'Observing the observer' models

Hello!

I’d like to use an ‘observe the observer’ model, in which a subject has an internal model of how stimuli might be generated (the perceptual model), which they invert; then based on the resulting posterior(latent variables| perceptual data) they respond according to a response model.
From the experimenter’s perspective, given the stimuli, subject responses and candidate models for the perceptual and response models that the subject is using (with their perceptual and response parameters), I want to get the posterior on the subject’s perceptual and response parameters.

Does STAN have a way of specifying this nested inversion?
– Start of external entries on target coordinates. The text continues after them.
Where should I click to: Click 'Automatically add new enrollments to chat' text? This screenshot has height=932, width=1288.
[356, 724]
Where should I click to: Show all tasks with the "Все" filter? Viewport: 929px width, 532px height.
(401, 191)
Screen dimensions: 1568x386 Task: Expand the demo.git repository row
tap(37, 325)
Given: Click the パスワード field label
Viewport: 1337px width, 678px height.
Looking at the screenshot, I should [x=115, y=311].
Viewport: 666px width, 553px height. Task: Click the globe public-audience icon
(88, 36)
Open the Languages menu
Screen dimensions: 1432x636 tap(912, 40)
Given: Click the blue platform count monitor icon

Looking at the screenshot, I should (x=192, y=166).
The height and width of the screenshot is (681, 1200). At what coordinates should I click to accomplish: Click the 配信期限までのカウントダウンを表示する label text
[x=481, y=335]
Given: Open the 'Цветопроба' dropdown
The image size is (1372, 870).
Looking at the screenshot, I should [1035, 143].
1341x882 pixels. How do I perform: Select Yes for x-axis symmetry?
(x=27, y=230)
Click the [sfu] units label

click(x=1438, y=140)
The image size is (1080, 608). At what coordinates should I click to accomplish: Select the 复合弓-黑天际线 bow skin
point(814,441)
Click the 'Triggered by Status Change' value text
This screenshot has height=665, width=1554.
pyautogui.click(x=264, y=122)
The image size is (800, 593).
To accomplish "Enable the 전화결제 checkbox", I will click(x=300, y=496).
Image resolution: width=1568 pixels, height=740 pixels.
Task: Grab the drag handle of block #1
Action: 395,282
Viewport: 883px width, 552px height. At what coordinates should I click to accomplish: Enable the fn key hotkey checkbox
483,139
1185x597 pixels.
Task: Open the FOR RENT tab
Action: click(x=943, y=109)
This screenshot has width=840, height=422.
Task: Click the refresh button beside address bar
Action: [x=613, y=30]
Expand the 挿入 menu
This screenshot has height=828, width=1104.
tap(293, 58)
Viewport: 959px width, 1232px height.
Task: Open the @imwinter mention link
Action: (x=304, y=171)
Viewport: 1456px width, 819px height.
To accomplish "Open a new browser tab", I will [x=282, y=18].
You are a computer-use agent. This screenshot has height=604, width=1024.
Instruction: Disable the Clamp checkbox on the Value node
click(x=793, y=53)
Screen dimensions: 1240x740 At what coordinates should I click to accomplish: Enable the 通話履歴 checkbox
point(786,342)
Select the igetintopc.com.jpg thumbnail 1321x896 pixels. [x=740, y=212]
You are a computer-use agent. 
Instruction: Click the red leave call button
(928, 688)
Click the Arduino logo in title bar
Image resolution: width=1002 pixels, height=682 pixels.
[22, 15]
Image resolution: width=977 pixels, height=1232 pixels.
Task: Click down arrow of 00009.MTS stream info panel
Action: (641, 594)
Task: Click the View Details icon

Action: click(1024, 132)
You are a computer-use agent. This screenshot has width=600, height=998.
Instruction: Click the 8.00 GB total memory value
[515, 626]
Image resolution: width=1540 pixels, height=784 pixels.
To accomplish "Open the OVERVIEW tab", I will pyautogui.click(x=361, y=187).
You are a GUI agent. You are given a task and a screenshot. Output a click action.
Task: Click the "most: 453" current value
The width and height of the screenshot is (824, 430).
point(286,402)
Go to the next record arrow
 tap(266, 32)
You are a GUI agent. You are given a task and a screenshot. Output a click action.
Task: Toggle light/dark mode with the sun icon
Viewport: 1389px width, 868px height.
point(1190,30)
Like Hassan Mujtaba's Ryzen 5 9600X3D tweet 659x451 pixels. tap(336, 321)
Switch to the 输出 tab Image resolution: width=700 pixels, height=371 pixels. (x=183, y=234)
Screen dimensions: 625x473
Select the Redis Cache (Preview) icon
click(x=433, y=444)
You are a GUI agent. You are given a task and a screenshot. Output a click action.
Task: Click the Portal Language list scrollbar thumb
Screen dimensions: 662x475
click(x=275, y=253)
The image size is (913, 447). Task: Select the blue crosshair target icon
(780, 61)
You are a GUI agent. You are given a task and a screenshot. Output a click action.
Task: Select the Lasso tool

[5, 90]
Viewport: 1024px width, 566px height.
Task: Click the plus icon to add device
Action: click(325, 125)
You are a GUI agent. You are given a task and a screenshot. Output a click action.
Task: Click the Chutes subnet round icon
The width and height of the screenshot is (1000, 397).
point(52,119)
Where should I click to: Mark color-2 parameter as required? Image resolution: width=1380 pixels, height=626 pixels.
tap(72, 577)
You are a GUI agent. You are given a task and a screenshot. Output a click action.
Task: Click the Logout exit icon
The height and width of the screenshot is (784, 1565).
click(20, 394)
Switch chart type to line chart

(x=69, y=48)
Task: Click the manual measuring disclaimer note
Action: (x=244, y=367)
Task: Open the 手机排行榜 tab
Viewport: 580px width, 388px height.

Or do I need to provide an analytical formula for the subject’s posteriors(latent| perceived stimuli)?

Thank you!
Elena

I am not familiar with this kind of models, but it should IMHO be possible in Stan. In general, as long as you would be able to write a simulator that generates synthetic data according to your model you should be able to write the model down in Stan. The only exception is when you have discrete parameters (unobserved variables), which Stan cannot handle directly (but there are tricks to get around this).

Not sure if I understood completely, but I think it is not possible in Stan unless you have an explicit formula for the posterior distribution of the inner model (since the inner model’s normalizing constant would probably depend on the parameters).

I understood the problem to be something like this (since this is probably wrong, you might get better answers if you explicate your model in equations):

Inner model:
p(\text{latent variables} \mid \text{perceptual data}, \text{parameters}) \\ \propto p(\text{perceptual data} \mid \text{latent variables}, \text{parameters}) p(\text{latent variables})

Outer model (contains the inner model as nested):
p( \text{parameters}, \text{latent variables} \mid \text{response}, \text{perceptual data}) \\ \propto p( \text{parameters}) p(\text{response} \mid \text{latent variables}, \text{parameters}) \\ \;\;\times p( \text{latent variables} \mid \text{perceptual data}, \text{parameters})

Stan requires you to be able to write down the unnormalized log probability of the outer model explicitly (where the unknown normalizing constant cannot depend on any of the parameters to be inferred).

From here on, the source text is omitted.